**EXCERPT PROVIDED**
┄┄┄┄┄┄

Yoghurt is a dairy product obtained by lactic acid fermentation as an action of starter culture contained lactic acid bacteria (e.g. Lactobacillus delbrueckii ssp. bulgaricus and Streptococcus thermophiles) which serves as sources of probiotics. This makes yoghurt a functional food having positive effects on immune, cardiovascular or metabolic health (El-Abbadi et al. 2014; Gijsbers et al. 2016; Facioni et al. 2020). A good strain of starter culture not only affects the flavour and aroma, it can also speed up the process and thus reduces the production costs of yoghurt (Abou-Dawood et al. 2013). The bacteria used to make yogurt are known as yogurt cultures and the fermentation of sugars in the milk by these bacteria produces lactic acid which acts on milk protein to give yogurt its texture and characteristic pleasant sour taste (US Food and Drug Administration 2016).

Cow’s milk is the most commonly used dairy in yogurt production and the global consumption of dairy products is high especially in developing countries including Nigeria. Nigeria as a major consumer of dairy products produces little or no type of dairy milk locally. As reported by Adekoya (2016) and Ekumankama (2020), about 98% of all the milk and dairy products consumed in Nigeria are imported (especially the cow’s milk powder) and consequently, the cost of production of cow’s milk yoghurt is high. However, the substitution of cheaper and plant-based milk may reduce the importation of dairy milk as raw material for the production of yogurt (Jimoh 2020). Also, dairy yoghurt is not suitable for lactose intolerant people thus, depriving them of additional health benefits that yoghurt provides (Amirah et al. 2020). These necessitate the need to formulate and develop yoghurt from plant-based milk.

┄┄┄┄┄┄

**WHAT YOU SHOULD DO**
List every source cited in the first paragraph of the yoghurt text, with its year.

**PROVIDED DATA**
┄┄┄┄┄┄

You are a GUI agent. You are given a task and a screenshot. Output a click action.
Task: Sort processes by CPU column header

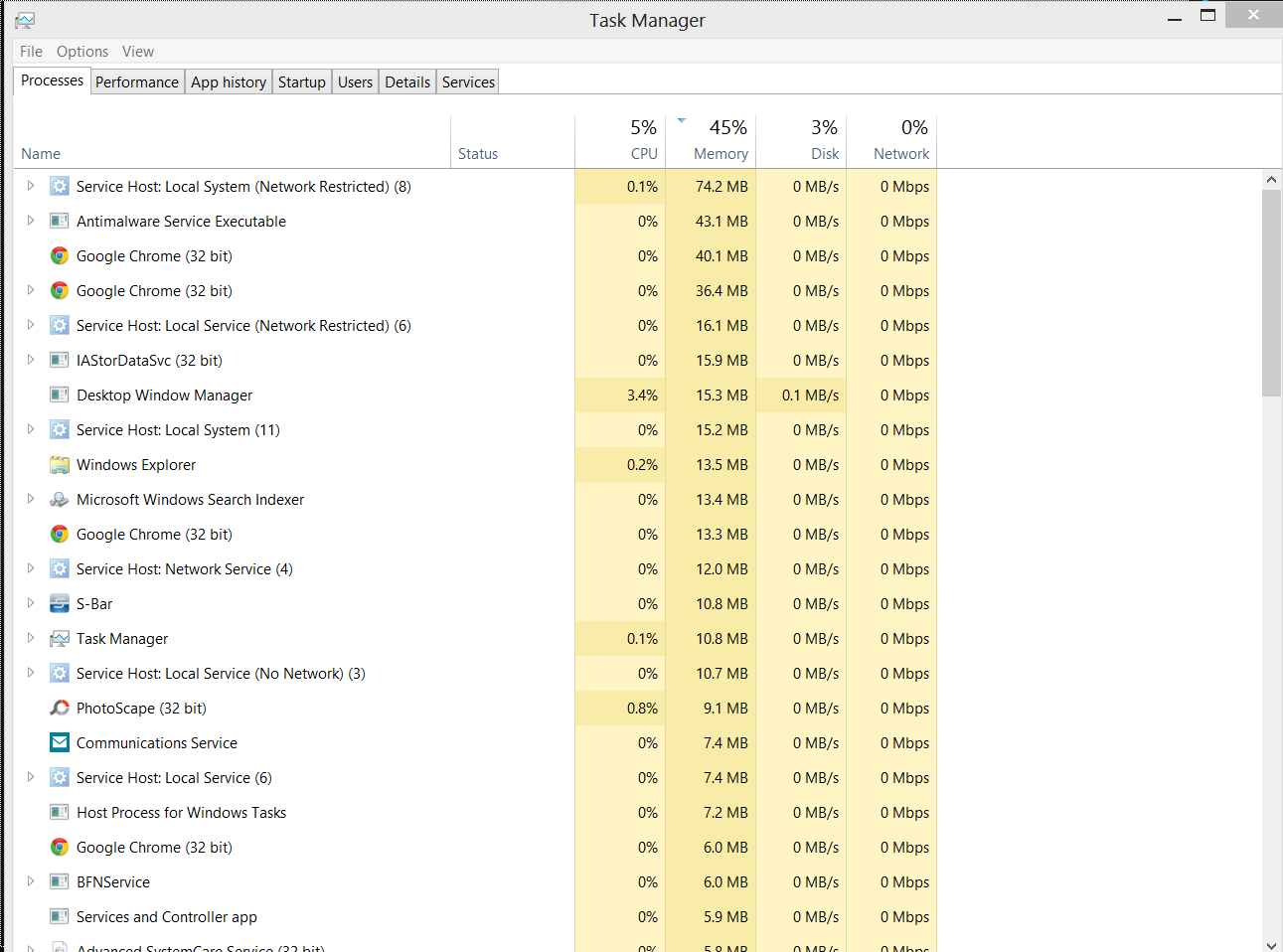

┄┄┄┄┄┄

**ANSWER SECTION**
El-Abbadi et al. 2014
Gijsbers et al. 2016
Facioni et al. 2020
Abou-Dawood et al. 2013
US Food and Drug Administration 2016